# What you will do
Pictures are to be left out; every line from the one with "Given: Click the chart icon beside Stats" through the end of the data must be transcribed exactly.

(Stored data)
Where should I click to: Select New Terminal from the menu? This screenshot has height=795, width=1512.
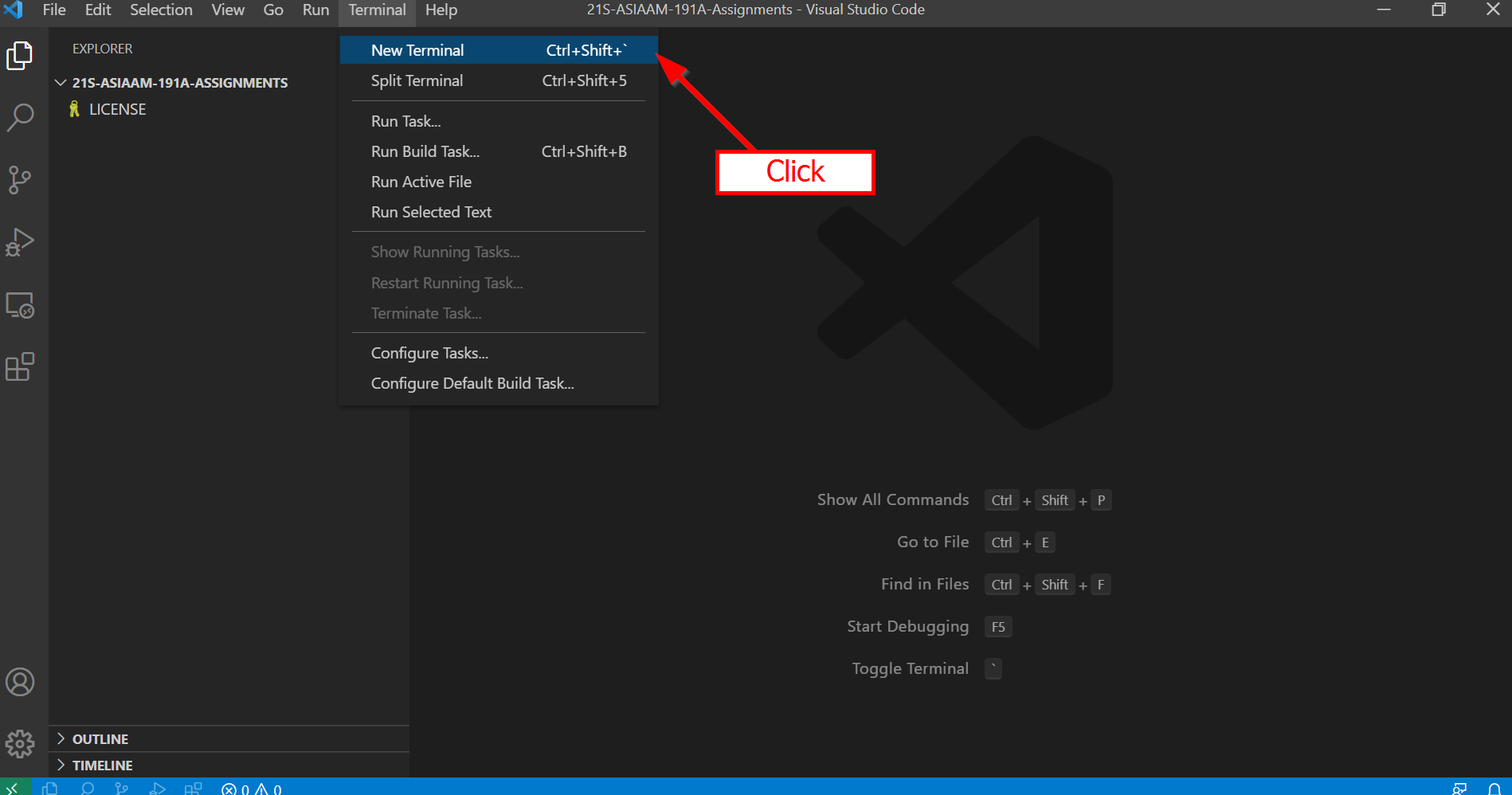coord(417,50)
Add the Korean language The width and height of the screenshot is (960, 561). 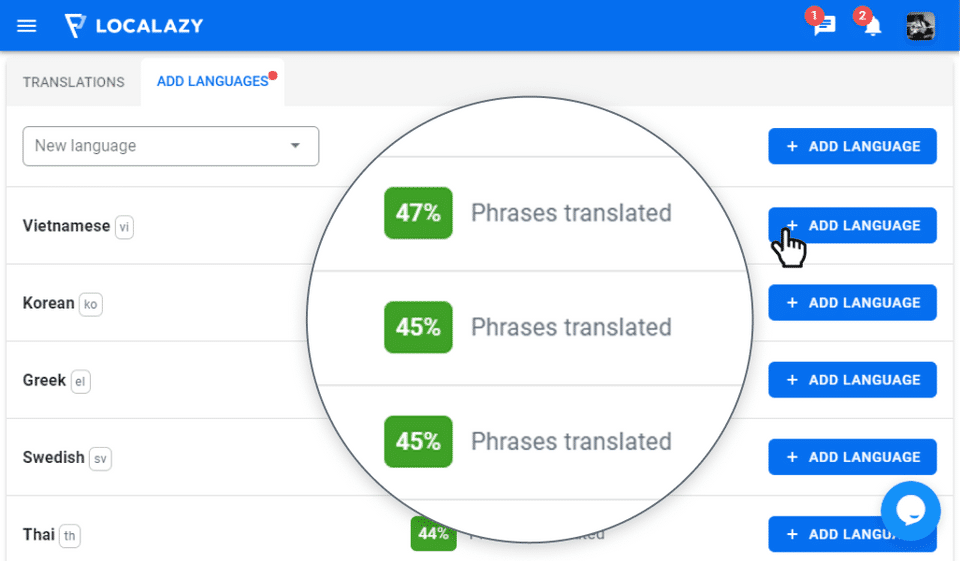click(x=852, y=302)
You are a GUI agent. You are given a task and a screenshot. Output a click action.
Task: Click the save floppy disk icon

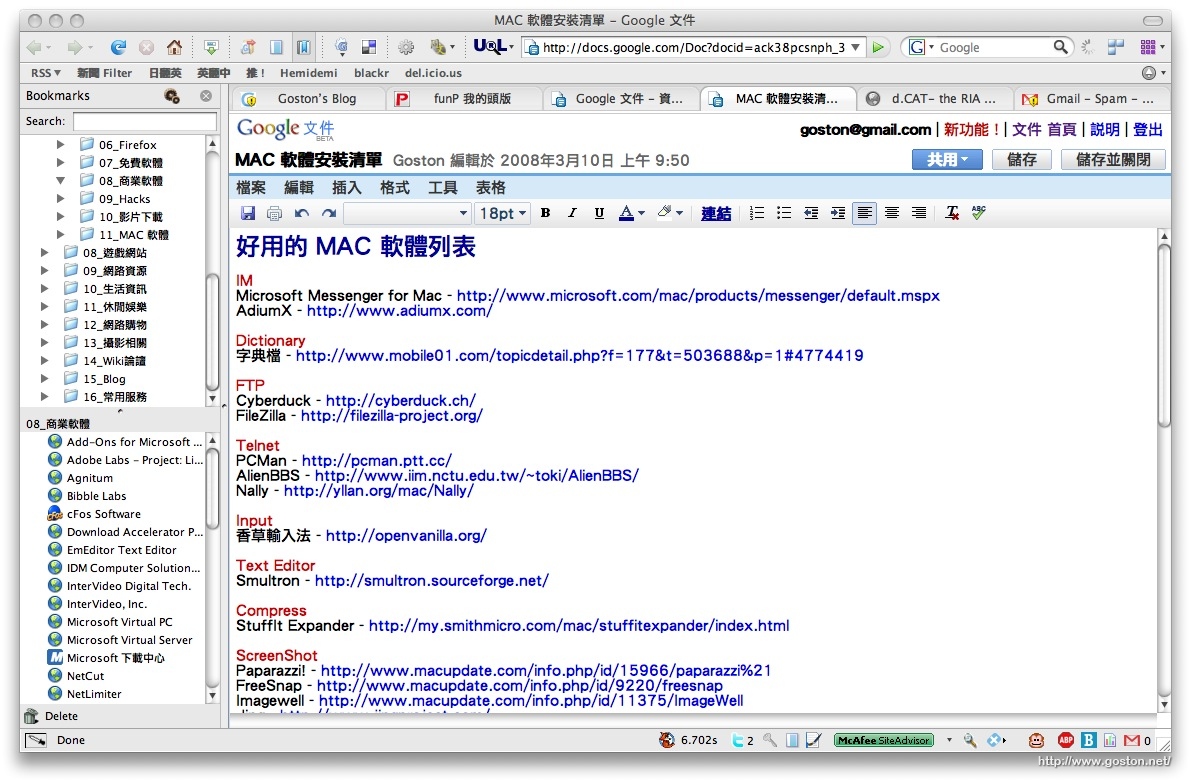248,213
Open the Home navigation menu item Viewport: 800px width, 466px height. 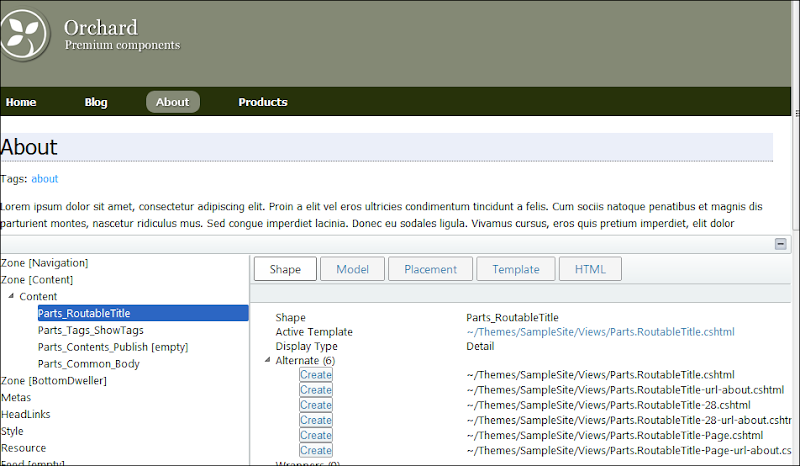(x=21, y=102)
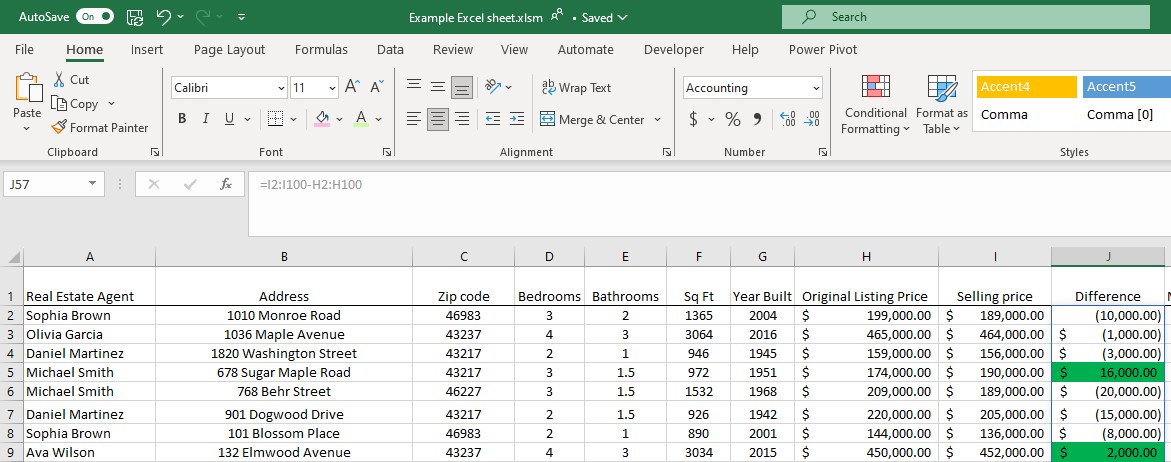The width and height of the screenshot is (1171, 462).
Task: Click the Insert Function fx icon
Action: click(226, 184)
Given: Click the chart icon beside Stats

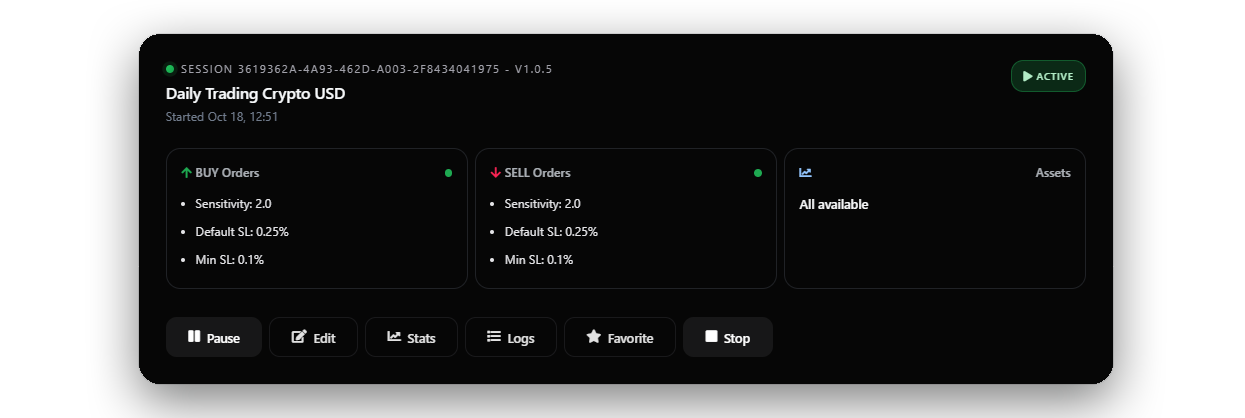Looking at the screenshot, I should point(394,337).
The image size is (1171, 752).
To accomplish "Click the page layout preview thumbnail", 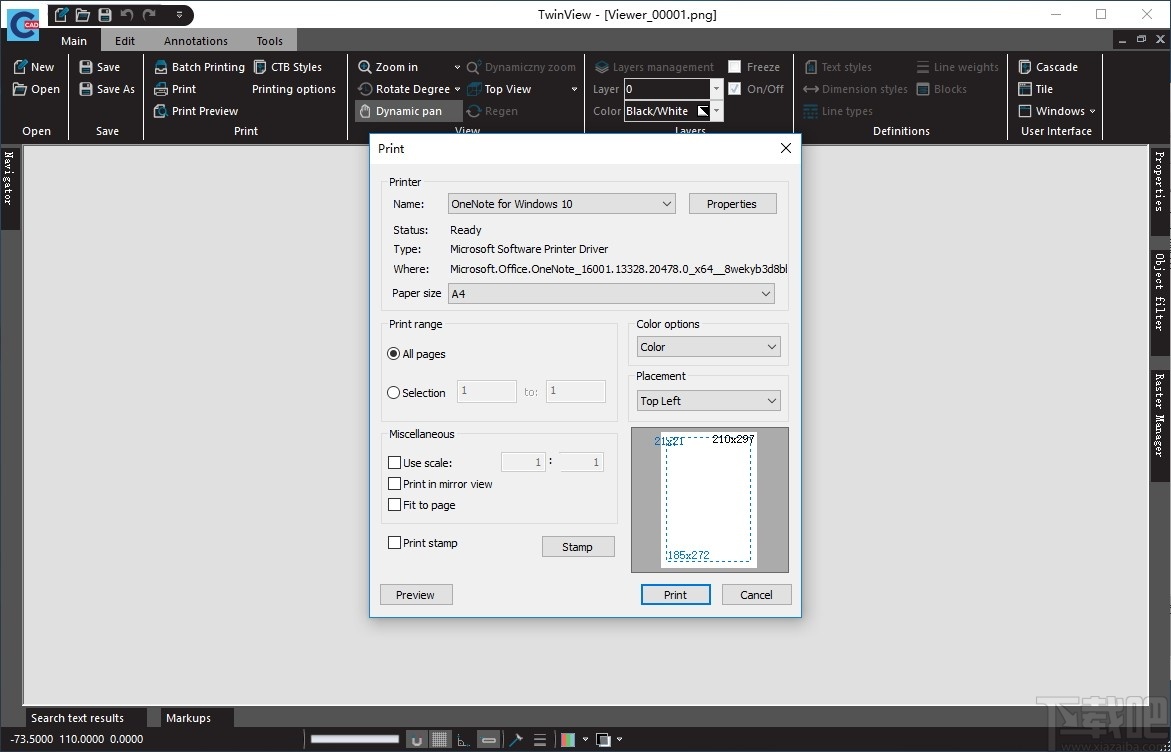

# Task answer
Given: Click the chart icon beside Stats

Looking at the screenshot, I should point(394,337).
The image size is (1171, 752).
To accomplish "Click the page layout preview thumbnail", 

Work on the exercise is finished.